The trip along Interstate 10 from the Columbia Annex C.I. near Lake City, to Jacksonville and back, was harrowing for someone who has taken only a few fast rides in heavy traffic in the past 39 years. It gave me a new appreciation for the effort and sacrifices my dear wife, Libby, makes every weekend when she drives from Jacksonville to visit me.

I did a lot of rubbernecking when we got off I-95 onto University Boulevard, still amazed at the traffic congestion, the dozens of fast food places, car lots, stores, and other businesses. We got to the hospital late, all the “corrections” parking spaces were filled, and we had to park a long distance from the wing we were going to. Don’t try this at home — walking a couple blocks wearing leg irons — large handcuffs with a longer chain — rubbing raw your ankles and Achilles tendons. I realized I was only a mile or two from Libby’s downtown office, which made me wistful, sad that I should have been out of prison already, working at the “Prisoners of Christ” program, and seeing her every day, rather than being chained up like a condemned man.

Dr. Abramson told me I might experience pain if and when the (hopefully) broken up kidney stones tried to pass. He wasn’t kidding. I was all right Friday and Saturday, but Sunday night, for hours, I experienced excruciating pain from my right kidney. After finally dozing off, I woke up Monday morning feeling much better.

The highlight of my week was Saturday, August 12, 2017, when my dear friends, the Smigiel family, came to visit from South Florida. Gary has been a trusted friend and supporter for over 34 years. Marcela has done a wonderful job of raising four children and bringing them to visit me since the early 1990’s. Adrianna and Daniella, their youngest daughters, have grown up visiting me in prison. It is amazing how quickly they’ve grown from darling little girls to beautiful, special young women. I pray that before too much longer we will no longer have to visit together inside these prison fences.

Out of the clear blue, my first cousin, Sue Jones, contacted us by e-mail a couple of weeks ago. Her mother, mu Aunt Frankie Lee Hatchell, was my father’s older sister. After my father’s death in 1985, Aunt Frankie  visited me in prison at Zephyrhills C.I. She and her younger sister, my Aunt Eloise, burst into tears when they saw me enter the visiting area. I had not seen them since my childhood, but they rushed to me and hugged me.

“You’re the spitting image of our father as a young man,” Aunt Frankie said, embracing me.

I’d spent little time with my Norman relatives growing up, but after we reconnected, Frankie, Eloise and I became much closer. They are all gone now, and to hear from my cousin, Sue, touched me.

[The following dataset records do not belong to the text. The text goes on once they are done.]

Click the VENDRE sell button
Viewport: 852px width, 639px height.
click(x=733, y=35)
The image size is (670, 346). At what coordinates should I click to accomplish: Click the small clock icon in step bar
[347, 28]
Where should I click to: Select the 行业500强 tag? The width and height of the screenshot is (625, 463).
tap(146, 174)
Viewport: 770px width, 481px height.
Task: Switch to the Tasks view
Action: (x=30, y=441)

One more incident of note that happened  Saturday afternoon at the Orange Park Mall, south of Jacksonville: sixteen years ago when I was at the Columbia C.I. Main Unit, Libby registered our first e-mail address — That was followed by our web site,, and the blog  several years later. Thousands of people in over 100 countries have visited those sites.

Saturday afternoon, Libby made a purchase at one of the stores at the mall and got into a conversation with the sales clerk. She suggested that Libby register her e-mail address to receive sales notices and coupons, so Libby filled out the form with the freecharlie e-mail. The clerk what the “freecharlie” meant, was it a certain name. Libby told her it did mean something, but it was too much to explain. She asked if it referred to Charles Norman. Flabbergasted, Libby said it did.

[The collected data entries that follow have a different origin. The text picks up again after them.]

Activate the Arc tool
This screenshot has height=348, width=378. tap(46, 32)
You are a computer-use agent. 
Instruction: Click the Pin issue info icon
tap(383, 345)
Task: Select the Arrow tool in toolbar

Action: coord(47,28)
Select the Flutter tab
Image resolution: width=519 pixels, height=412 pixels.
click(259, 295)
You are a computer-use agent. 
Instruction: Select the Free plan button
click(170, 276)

The clerk said, “I’ve been following Charles on the Internet, and so have many of my friends. He has been in prison too long, and should be released.”

After they talked some more, Libby left the store, elated, amazed at what had just happened a totally random contact of familiarity and support.  That’s the power of the Internet.

We have a hard battle before us, and need all the help and support we can get. If you have any ideas or suggestions, please share them.

Meanwhile, we will continue to pray, have faith, and persevere. Thanks for being on our side.